Leave the pictures out. Retype exactly the lines below from the one containing "Viewport: 1080px width, 546px height." through the one containing "the fee calculated", and no others.

Segment Start: SOURCE MATERIAL

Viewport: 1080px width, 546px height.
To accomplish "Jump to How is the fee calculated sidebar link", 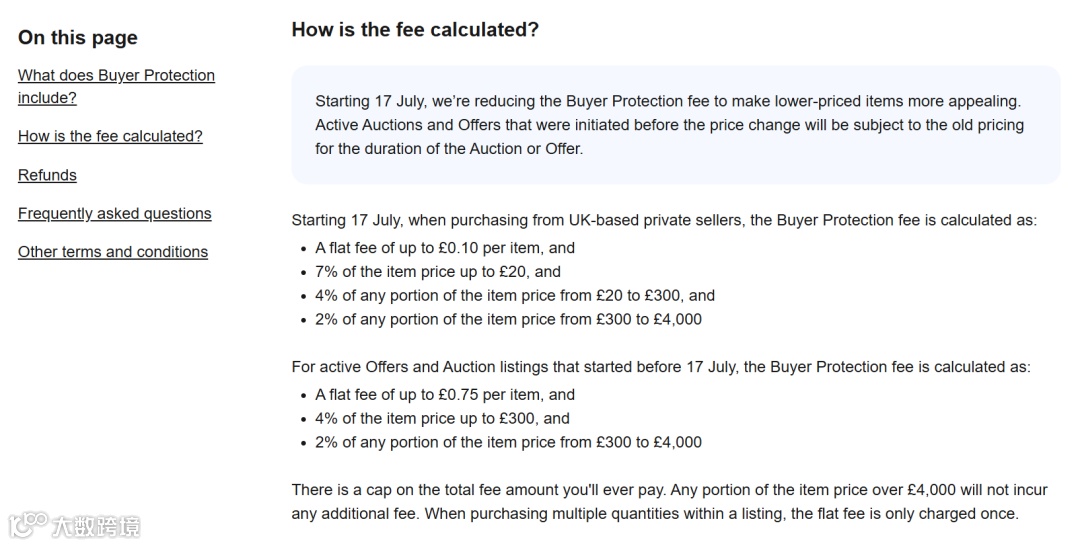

Segment End: SOURCE MATERIAL
Segment Start: SOURCE MATERIAL

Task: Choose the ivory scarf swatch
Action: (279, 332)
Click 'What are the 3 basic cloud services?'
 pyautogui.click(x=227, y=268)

Segment End: SOURCE MATERIAL

§ SOLUTION TO THIS PROBLEM
Viewport: 1080px width, 546px height.
To accomplish "Jump to How is the fee calculated sidebar link", 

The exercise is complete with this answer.